Judge Bucki also rejected the Diocese’s argument—supported by the official committee of unsecured creditors (the “Committee”)—that the Committee could supply surrogate consent on behalf of abuse claimants. In the Court’s view, nothing in the Bankruptcy Code authorizes the Committee to exercise a power of attorney—or anything similar— for the creditor body at large.

Judge Bucki drew parallels to the Bankruptcy Code’s requirements with respect to (i) voting on a chapter 11 plan or (ii) filing a proof of claim. In both instances, affirmative action is required, and silence alone is insufficient to bind the creditor. Judge Bucki therefore ruled that the Bankruptcy Code and state law mandate opt-in solicitation procedures.

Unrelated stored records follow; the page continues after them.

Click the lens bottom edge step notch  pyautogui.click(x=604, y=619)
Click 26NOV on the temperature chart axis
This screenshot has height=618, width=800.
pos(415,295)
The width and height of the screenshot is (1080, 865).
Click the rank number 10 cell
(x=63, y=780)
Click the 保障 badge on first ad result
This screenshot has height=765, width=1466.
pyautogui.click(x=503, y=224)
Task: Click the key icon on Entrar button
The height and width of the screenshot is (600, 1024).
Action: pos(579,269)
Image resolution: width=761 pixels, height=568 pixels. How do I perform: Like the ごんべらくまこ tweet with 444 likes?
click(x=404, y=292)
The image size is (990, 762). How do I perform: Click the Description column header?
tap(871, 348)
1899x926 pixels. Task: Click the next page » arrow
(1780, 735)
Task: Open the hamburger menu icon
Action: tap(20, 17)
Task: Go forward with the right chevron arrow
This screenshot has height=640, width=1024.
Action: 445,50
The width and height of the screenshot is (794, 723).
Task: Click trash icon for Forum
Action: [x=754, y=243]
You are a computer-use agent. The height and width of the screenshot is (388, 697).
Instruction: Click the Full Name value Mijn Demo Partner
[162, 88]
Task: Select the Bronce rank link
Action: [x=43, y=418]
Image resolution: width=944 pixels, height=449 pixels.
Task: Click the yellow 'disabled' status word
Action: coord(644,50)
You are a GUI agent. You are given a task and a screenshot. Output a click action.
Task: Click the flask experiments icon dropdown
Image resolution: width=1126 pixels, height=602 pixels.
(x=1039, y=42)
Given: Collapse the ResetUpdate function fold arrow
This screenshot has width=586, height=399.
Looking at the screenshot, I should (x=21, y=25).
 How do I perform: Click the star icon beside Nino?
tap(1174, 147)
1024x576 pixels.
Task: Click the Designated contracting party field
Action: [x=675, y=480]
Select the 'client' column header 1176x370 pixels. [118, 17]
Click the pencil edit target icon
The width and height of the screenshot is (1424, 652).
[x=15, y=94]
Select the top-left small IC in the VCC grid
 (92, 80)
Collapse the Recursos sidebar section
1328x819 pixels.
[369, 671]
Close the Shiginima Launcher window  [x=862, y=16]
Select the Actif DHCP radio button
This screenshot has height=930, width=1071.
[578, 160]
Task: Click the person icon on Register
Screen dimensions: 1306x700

His ruling requires that the Diocese amend its plan to include opt‑in procedures for any third‑party releases.

Both the Diocese and the Committee subsequently filed motions for reconsideration. The Committee’s motion for reconsideration also requested a direct appeal of Judge Bucki’s ruling to the Second Circuit. On April 3, the Court denied the motions for reconsideration, but certified grounds for a direct appeal. Notably, the Second Circuit is concurrently considering a dispute concerning opt-in versus opt-out releases in connection with the In re Gol Linhas Aéreas Inteligentes S.A. cases (appeal pending at Case No. 26-49). In certifying the direct appeal Judge Bucki recognized that it could be beneficial for the Second Circuit to consider both Gol and Diocese of Buffalo simultaneously.

Judge Bucki’s ruling diverges from a growing majority of bankruptcy courts that have found that opt-out procedures are sufficient to establish consent to third-party releases post-Purdue. Recently, bankruptcy judges in both the Northern and Southern Districts of New York addressing similar circumstances (In re The Roman Catholic Diocese of Syracuse, New York (Case No. 20-30663), In re The Roman Catholic Diocese of Rockville Centre, New York (Case No. 20-12345)) ruled that opt-out procedures were permissible under the Bankruptcy Code. Judge Bucki firmly disagreed with these rulings, adding another case in favor of the minority, opt-in approach. As the split of authority grows, District Courts and Circuit Courts alike will need to rule on this issue to provide debtors with clearer guidance on what the Bankruptcy Code requires.